Gallup categorizes workers as "actively disengaged," "engaged," or "not engaged." One way to get teams actively engaged, says David Lengyel of Venture Up, is to infuse fun into corporate training and meetings. “Ongoing team building events can enrich and maintain strong relationships,” he says. Since 1983, Venture Up. has provided team development programs in San Antonio, Dallas, Houston, Austin and Midland-Odessa.
San Antonio team building events - venture up
Gallup considers "engaged" employees as those involved in, passionate about, and committed to their job. Such staff members are creative, proactive and fuel growth through continuous improvement and innovation, maintaining a healthy company. Research linking engaged employees to high performing organizations is indisputable.

San Antonio team building activities
Companies with highly engaged workforces outperform their peers by 147 percent in earnings per share and realize 41 percent fewer quality defects, 48 percent fewer safety incidents, and 28 percent less shrinkage. Turnover is 65 percent less with low-turnover organizations, and 25 percent less with high-turnover companies. Absenteeism is 35 percent lower.
Staff members who fail to get engaged hurt companies. The astute manager takes notice right away to correct the behavior or eliminate it altogether in by firing staff whose attitude doesn’t cut it. Coopertive team players are the foundation of a top performing organization.
Employees who are not engaged often have one foot out the door. Whether they quit or get fired, they cost the company money and continue to damage corporate culture the longer they remain. They fail to take ownership in the company, have less concern for clients, and inhibit productivity.
Actively disengaged staff may harbor an entitled attitude, feeling the company owes them. They strive to spread negativity onto others. If management is lax or ignores these effects, the negativity can spread like a cancer and bring the organization down.
Unhappy employees may undermine the accomplishments of productive staff, monopolize the manager’s time with petty grievances, and contribute to defects in the process and products far more than engaged employees.
Gallup research shows low levels of employee engagement means high levels of active disengagement, but the two are not the same. Unengaged employees may be passively so, while others are proactive in their efforts to break the system, if they are not detected and fired as they should be before the damage can spread.
According to Gallup:
  • Minneapolis-St.

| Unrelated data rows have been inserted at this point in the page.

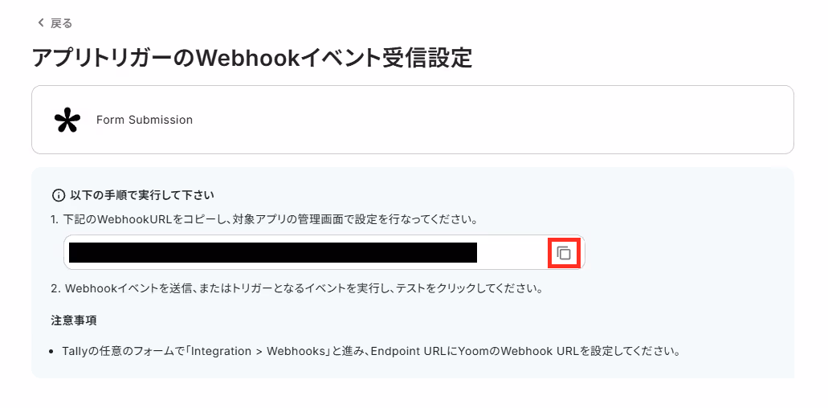The width and height of the screenshot is (828, 408).
Task: Click the 以下の手順で実行して下さい heading text
Action: click(x=141, y=195)
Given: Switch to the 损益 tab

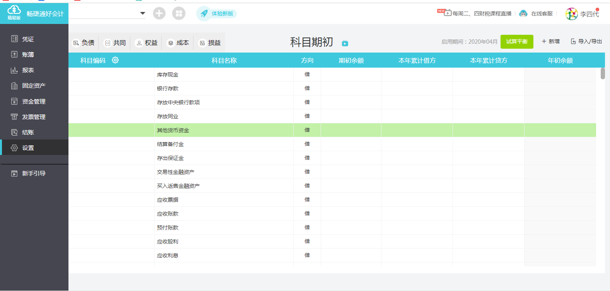Looking at the screenshot, I should 210,43.
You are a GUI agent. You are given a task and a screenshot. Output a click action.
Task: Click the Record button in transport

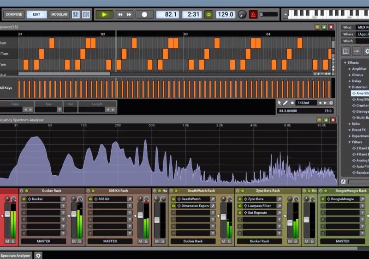[144, 14]
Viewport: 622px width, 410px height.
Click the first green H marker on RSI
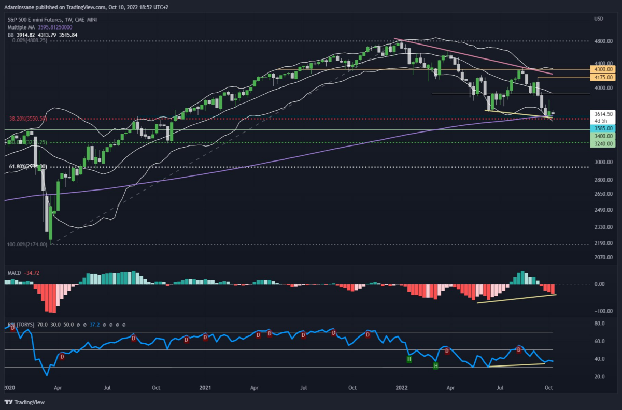pyautogui.click(x=409, y=359)
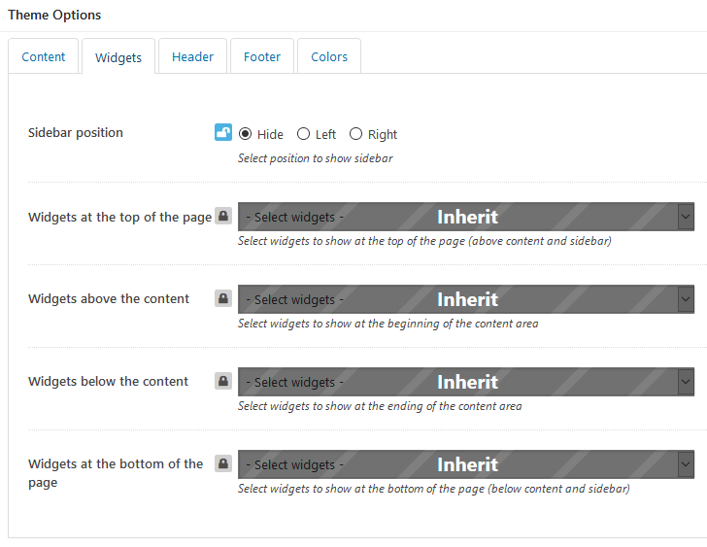Screen dimensions: 707x547
Task: Open dropdown arrow for bottom of page widgets
Action: coord(686,464)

Paul-Bloomington, Minnesota was in the middle on active disengagement, but near the bottom on employee engagement.
  • Richmond, Virginia showed a low percentage of actively disengaged workers, but not among the top 10 in engagement.
  • San Antonio-New Braunfels, Texas, had the highest level of engagement, but was not among the 10 lowest on active disengagement.

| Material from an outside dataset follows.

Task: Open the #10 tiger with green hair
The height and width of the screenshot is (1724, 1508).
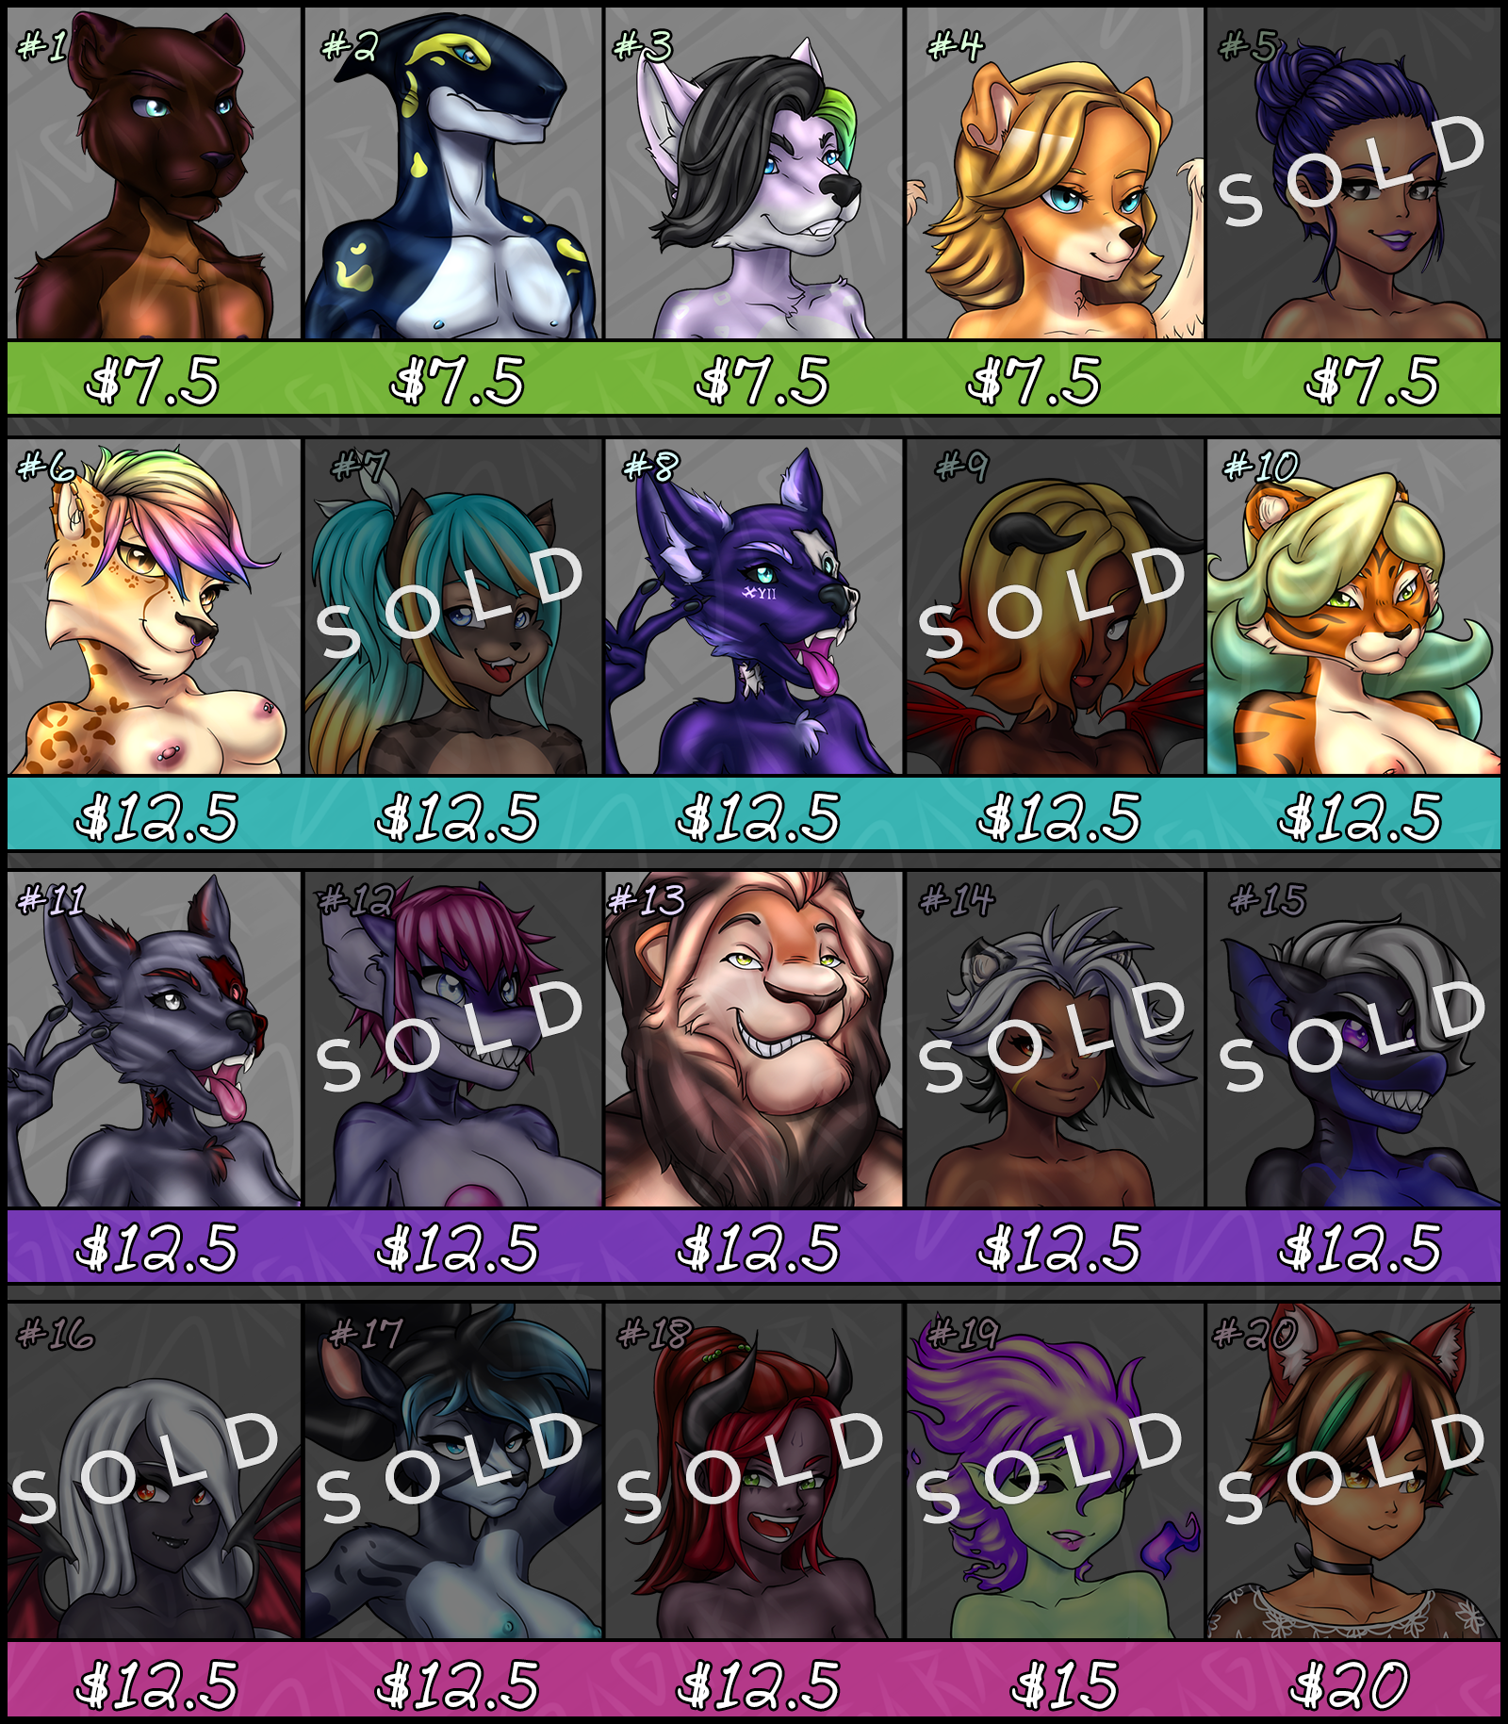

Gallup attributes the wide range of engagement levels to multiple factors, namely economic measures such as unemployment and underemployment. Metro areas with higher employee engagement tend toward having lower unemployment and underemployment.
A good manager is the ticket to developing happy, supportive team members, such as the team culture in the San Antonio - New Braunfels workforce. At least 70 percent of the range in staff engagement scores across business units, according to Gallup.
Corporate leaders must support continuous improvement by giving managers the flexibility and freedom to support engaged work teams. Many teams attribute the growth of the team building industry to the growing awareness that happy employees lead to profits in the end.